Deborah J. Stewart, M.Ed. has been working and teaching in the field of early childhood education for over 30 years. Deborah currently owns and teaches in her own part-time, private preschool called The Children’s Studio. Deborah’s deep passion for teaching and working with young children is documented and then graciously shared with millions of readers around the world through her blog and other social networking communities. Deborah believes that young children learn best through play and exploration and embraces this belief in all that she does in her own classroom so that she can effectively and passionately share rewarding, real- life, tried-and-true practices with other teachers, parents, and leaders across the field of early childhood education.


  1. Shelby February 3, 2012 at 3:22 pm - Reply

    Just had to let you know how much I appreciated this post. Usually the night before a school day I am trying things out for my kids to do the next day. I’m thinking it’s simple, it’s different, and has a nice result, great. But what I envision and what the kids do or focus on are not what I intended….but we go with it. I’m discovering that, mostly, it is the process that matters to them (and it should be for us too). Thank you for the reminder and your insight.

    • Deborah J. Stewart, M.Ed. February 4, 2012 at 11:04 am - Reply

      I always set up the night before and have this grand plan, but my kids definitely have an agenda of their own!

  2. Mandy February 3, 2012 at 5:29 pm - Reply

    This is so close to my experiences, (often) with my group of children. So many times “my” plans are not necessary theirs. I am learning that what I want for them (product) is moot… it really is all about experience!

    • Deborah J. Stewart, M.Ed. February 4, 2012 at 11:03 am - Reply

      Yes it is!

  3. Esther February 3, 2012 at 8:26 pm - Reply

    The prints came out neat! Once we had tissue paper impressions after painting with koolaid ice. But I never thought of making stamps with tissue paper!

    • Deborah J. Stewart, M.Ed. February 4, 2012 at 11:03 am - Reply

      Well, this is actually paper towels 🙂

  4. Km February 3, 2012 at 11:25 pm - Reply

    So pretty! So fun! they love the process and that makes for the best valentine gift ever. 🙂

    • Deborah J. Stewart, M.Ed. February 4, 2012 at 11:02 am - Reply

      Thanks for stopping by Katherine:) You always make me smile!
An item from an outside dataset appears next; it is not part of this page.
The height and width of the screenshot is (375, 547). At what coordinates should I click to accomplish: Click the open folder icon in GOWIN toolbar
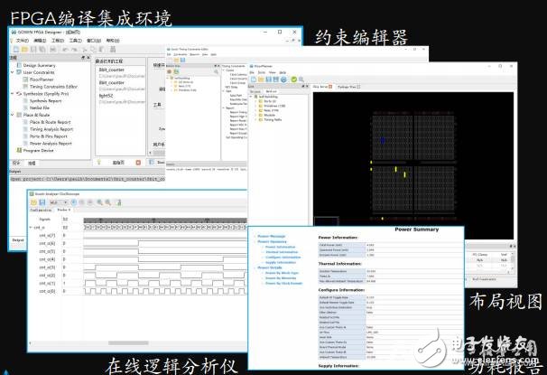[x=23, y=51]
  5. lekki February 4, 2012 at 3:20 pm - Reply

    I love this post. When I read the first part; describing the printing process I was thinking “No way! How is she going to get the children to make these?” Then, in the second segment I saw what the children made; and thought it was great. They did exactly what I expected to see; explored the properties of the materials, let their imaginations and creativity flow and had what looked to be a thoroughly enjoyable, experience without needing to make something to suit an adult’s expectation and interpretation of what was “right”. I’m sure the children were very satisfied with the finished results and along the way they developed their fine motor skills and learnt about colour-mixing and transfer. I really like that you enabled the children to go-with-the-flow and let the activity run its course to go the way the children wanted it to, it’s a wonderful reminder about the importance of process not product. I also like the comment you made about next time hiding the blue paint! Thankyou so much for your wonderful blog, I read it every day.

    • Deborah J. Stewart, M.Ed. February 4, 2012 at 4:50 pm - Reply

      I am glad you kept reading! LOL!! I didn’t realize the children would totally not get this idea at all – sometimes I can be a little out of the loop but when they clearly were not going to be able to make the hearts the way I envisioned, I just had to smile and rename the project “pretty purple hearts”!